Leigh Katcher maintained strict order in her life. She worked relentlessly, watched what she ate meticulously and never missed a day at the gym.

“I was a little rigid,” she admits.

Katcher took the GMAT during her senior year at the University of Virginia not because she was applying to graduate school, but because she thought she might someday. Her conscientiousness came in handy after four unhappy years in the finance world, when she decided business school could put her on a new path.

In spring 2005, she flew to Chicago for an event for prospective students at Northwestern University’s Kellogg School of Management. After a welcome dinner, she headed to local bars with a group that included Devu Gandhi, a tall, outgoing type who held court at the pub and led the charge to an after-hours hot dog joint.

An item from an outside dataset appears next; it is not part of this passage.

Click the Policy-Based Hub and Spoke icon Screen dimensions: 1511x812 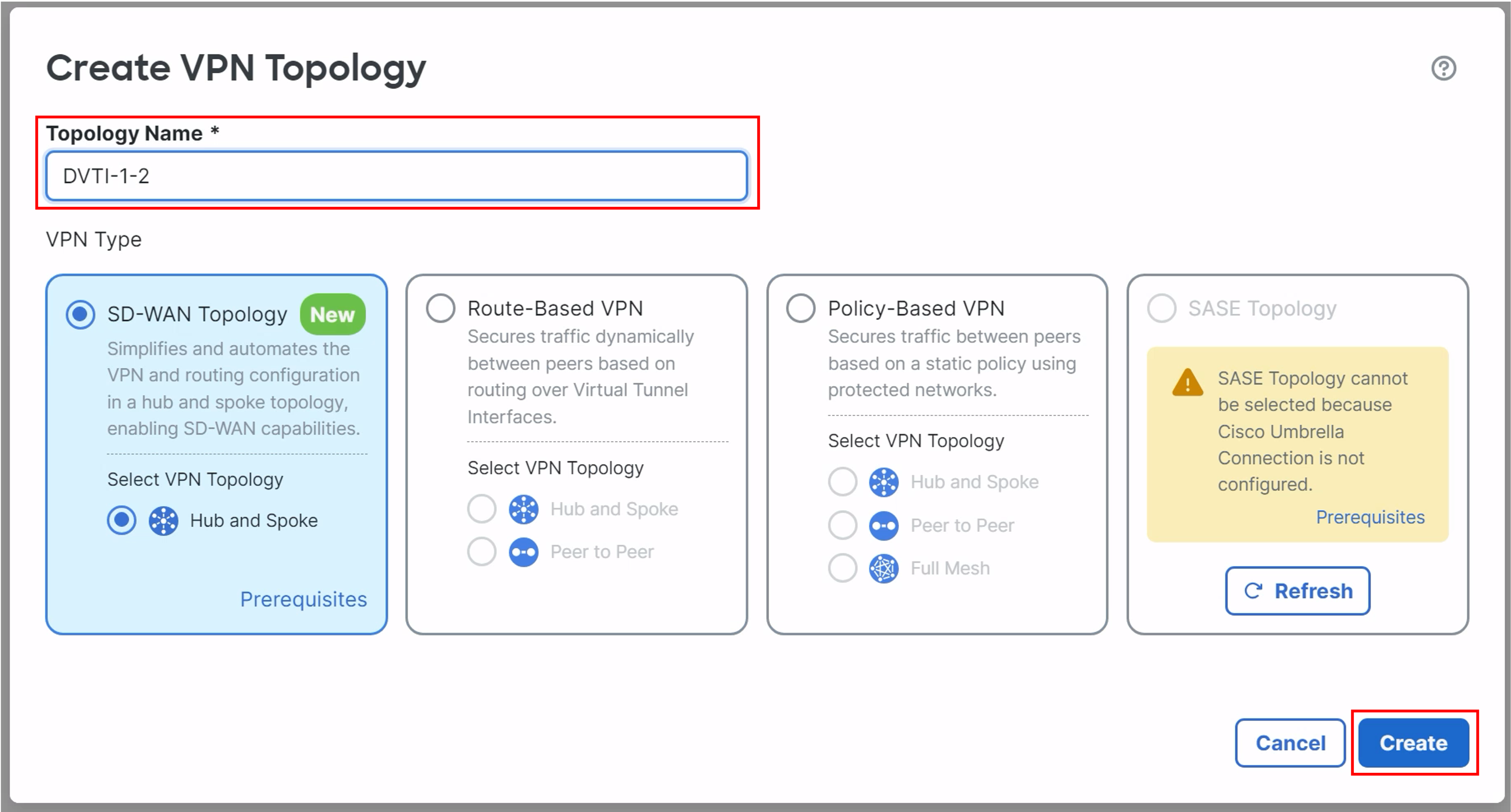[884, 482]
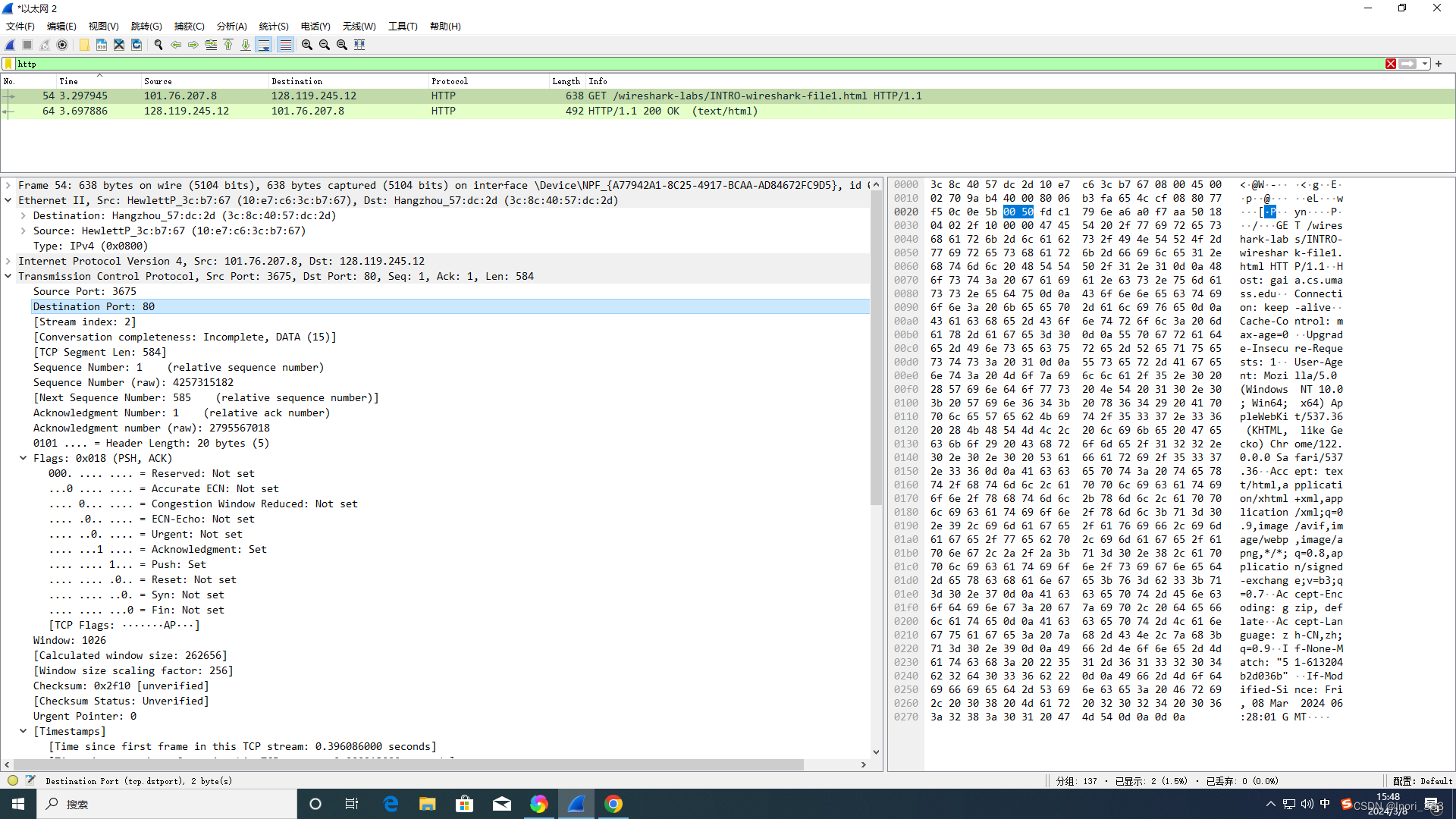Clear the http display filter

[1391, 64]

“He was really kind of loud and a little obnoxious,” she recalls. The rowdy outing was not Katcher’s scene. “I don’t think I’d had a hot dog in, like, five years.”

The two met again when the fall semester started, and they wound up hanging out in the same circle of friends. When the group spent the day at Chicago’s Museum of Science and Industry, Katcher began to see Gandhi differently.

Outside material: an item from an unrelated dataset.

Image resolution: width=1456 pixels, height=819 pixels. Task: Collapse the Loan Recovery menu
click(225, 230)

“It was the first time we’d hung out in a more intimate group. I felt more attracted to him,” she says. “He struck me as really intelligent, and he was very funny.”

When Gandhi heard Katcher, who was normally reserved, make a particularly sarcastic joke that no one else caught, he was intrigued.

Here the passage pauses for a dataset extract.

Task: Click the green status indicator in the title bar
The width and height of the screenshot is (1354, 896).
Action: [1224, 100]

They began to spend time alone, and things quickly turned romantic. Katcher, who grew up in Vienna, found herself able to relax with Gandhi.

“I always just had so much fun around him,” she says. “I remember him saying, ‘It’s okay to just sit on the couch and watch TV — that’s okay. You don’t have to be doing something every single minute. It’s okay just to be.’ And it was this huge epiphany, like, ‘Yeah, it’s fine. Who cares? I’ll eat the hot dog at 3 a.m.’ ”

With Katcher, Gandhi felt supported and understood, but he also felt torn. He’d come to business school intending to find an Indian woman. Although Gandhi grew up in Florida and had never dated Indian women in the past, it was something he felt compelled to do.

When he told Katcher, she was devastated. “Because that’s something I can’t change, obviously, and something he always knew,” she says.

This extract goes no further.